Russia Seizes Ukrainian Ships In Black Sea, Raising Prospect Of Open War

Will Racke | Immigration and Foreign Policy Reporter

The Russian coast guard fired on and seized three Ukrainian vessels in the Black Sea on Sunday, raising fears the undeclared conflict between the two countries could shift to open war.

Russia’s Federal Security Service (FSB), which oversees the coast guard, confirmed it captured Ukrainian warships it said had sailed into Russian territorial waters without permission.

“Weapons were used to force the Ukrainian warships to stop,” the FSB said Sunday night in a statement reported by TASS, the official Russian news agency. Three Ukrainian sailors were treated for “light” injuries, the statement added.

Kiev immediately disputed Moscow’s version of the incident, saying that six sailors were injured when Russian forces opened fire on the convoy of two small gunboats and a tugboat. Ukrainian President Petro Poroshenko demanded the ships and crew be released from custody and called for a “de-escalation” of the crisis in the Crimea region.

“We consider it as an act of aggression against our state and a very serious threat,” Poroshenko said at an emergency meeting of his national security council early Monday, according to the Associated Press. “Unfortunately, there are no ‘red lines’ for the Russian Federation.”

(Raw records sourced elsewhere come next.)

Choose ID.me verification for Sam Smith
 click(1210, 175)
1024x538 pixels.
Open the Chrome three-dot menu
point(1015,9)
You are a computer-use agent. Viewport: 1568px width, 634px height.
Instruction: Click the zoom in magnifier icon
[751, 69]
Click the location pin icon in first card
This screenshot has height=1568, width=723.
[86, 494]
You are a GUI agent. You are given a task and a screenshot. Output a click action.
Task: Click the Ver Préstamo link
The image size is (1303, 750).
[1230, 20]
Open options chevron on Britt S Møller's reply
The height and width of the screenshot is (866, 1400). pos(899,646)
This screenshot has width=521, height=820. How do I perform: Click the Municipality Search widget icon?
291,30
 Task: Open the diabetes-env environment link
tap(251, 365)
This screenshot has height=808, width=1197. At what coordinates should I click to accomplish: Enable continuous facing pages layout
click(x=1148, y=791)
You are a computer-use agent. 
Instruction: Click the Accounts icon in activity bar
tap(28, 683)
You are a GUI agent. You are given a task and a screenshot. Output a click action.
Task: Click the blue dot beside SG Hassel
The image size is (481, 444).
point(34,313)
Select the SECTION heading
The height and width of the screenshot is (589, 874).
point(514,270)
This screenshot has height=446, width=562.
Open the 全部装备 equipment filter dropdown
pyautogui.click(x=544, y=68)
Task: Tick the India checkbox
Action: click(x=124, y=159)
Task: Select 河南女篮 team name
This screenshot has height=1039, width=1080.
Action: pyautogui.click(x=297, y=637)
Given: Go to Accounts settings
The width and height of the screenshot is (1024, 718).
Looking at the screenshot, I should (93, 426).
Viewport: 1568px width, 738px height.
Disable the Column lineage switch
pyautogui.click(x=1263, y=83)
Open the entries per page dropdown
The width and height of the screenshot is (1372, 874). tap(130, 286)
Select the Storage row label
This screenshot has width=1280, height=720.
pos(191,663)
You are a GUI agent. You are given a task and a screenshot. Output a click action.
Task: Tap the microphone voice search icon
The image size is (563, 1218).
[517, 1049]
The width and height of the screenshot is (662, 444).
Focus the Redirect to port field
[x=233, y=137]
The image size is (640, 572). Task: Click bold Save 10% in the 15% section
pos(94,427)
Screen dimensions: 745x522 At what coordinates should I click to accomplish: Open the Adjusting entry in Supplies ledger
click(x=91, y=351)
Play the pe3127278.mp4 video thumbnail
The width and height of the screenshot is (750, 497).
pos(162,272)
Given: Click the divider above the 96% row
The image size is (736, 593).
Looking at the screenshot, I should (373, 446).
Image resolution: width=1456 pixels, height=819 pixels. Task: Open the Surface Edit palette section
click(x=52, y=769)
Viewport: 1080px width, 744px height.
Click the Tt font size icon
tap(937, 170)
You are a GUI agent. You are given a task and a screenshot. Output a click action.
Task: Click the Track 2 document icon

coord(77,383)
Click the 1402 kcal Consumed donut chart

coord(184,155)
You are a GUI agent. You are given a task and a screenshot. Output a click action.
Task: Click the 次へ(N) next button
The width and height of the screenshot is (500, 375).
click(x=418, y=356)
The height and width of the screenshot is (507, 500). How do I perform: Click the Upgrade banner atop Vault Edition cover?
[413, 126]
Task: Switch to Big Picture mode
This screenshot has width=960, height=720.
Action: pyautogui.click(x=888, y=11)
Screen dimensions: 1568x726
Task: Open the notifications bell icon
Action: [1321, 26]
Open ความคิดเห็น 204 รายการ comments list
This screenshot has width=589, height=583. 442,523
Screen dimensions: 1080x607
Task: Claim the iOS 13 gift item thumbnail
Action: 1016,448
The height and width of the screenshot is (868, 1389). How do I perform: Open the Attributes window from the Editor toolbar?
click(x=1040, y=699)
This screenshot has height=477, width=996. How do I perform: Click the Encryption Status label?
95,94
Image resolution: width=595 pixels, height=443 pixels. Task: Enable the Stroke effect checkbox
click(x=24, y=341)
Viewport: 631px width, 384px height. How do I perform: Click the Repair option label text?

Sunday’s confrontation occurred in the Kerch Strait, a narrow passage that separates the Crimean peninsula from the Russian mainland. A 2003 treaty between the two countries designates the strait as shared territorial waters, but Russia has moved to exert tighter control over the sea lane since it annexed Crimea in 2014. (RELATED: EU Hits Six Russian Firms With Sanctions Over Crimea Bridge)

The Russian seizure of Ukrainian ships marks a turning point in the undeclared war Moscow and Kiev have been fighting for nearly five years. While Russia has long supported separatists in Ukraine’s Donbass region with weapons and personnel, Sunday was the first time the two militaries have come to blows in a publicly acknowledged confrontation.

Both the European Union and NATO have called on Russia to release the Ukrainian ships and guarantee freedom of navigation through the Kerch strait.

“NATO fully supports the sovereignty of Ukraine and its territorial integrity, including its rights to navigation in its own territorial waters,” the alliance said in a statement carried by Ukrainian media, according to The New York Times.

Radical party leader Oleh Lyashko (C) attends a parliament session to review a proposal by Ukrainian President Petro Poroshenko to introduce martial law for 60 days after Russia seized Ukrainian naval ships off the coast of Russia-annexed Crimea, in Kiev, Ukraine November 26, 2018. REUTERS/Valentyn Ogirenko

Radical party leader Oleh Lyashko (C) attends a parliament session to review a proposal by Ukrainian President Petro Poroshenko to introduce martial law for 60 days after Russia seized Ukrainian naval ships off the coast of Russia-annexed Crimea, in Kiev, Ukraine November 26, 2018. REUTERS/Valentyn Ogirenko

Some observers fear the episode offers an incentive for Ukraine to match Russia’s aggressive actions. Poroshenko has called for the imposition of martial law in response to the Russian seizure, a move that would likely postpone the presidential election set for March. The Western-backed Ukrainian president is deeply unpopular and is polling far behind his arch-rival Yulia Tymoshenko.

“It’s noteworthy that Ukraine had not declared martial law over the past four years, even when the fighting with Russian-backed rebels was very hot,” Lev Golinkin, an author and expert on Ukraine-Russia relations, said Monday. “This makes it suspicious that the president suddenly wants to declare martial law so close to elections. If losing hundreds of soldiers a day wasn’t enough to declare martial law, why are they doing it now?”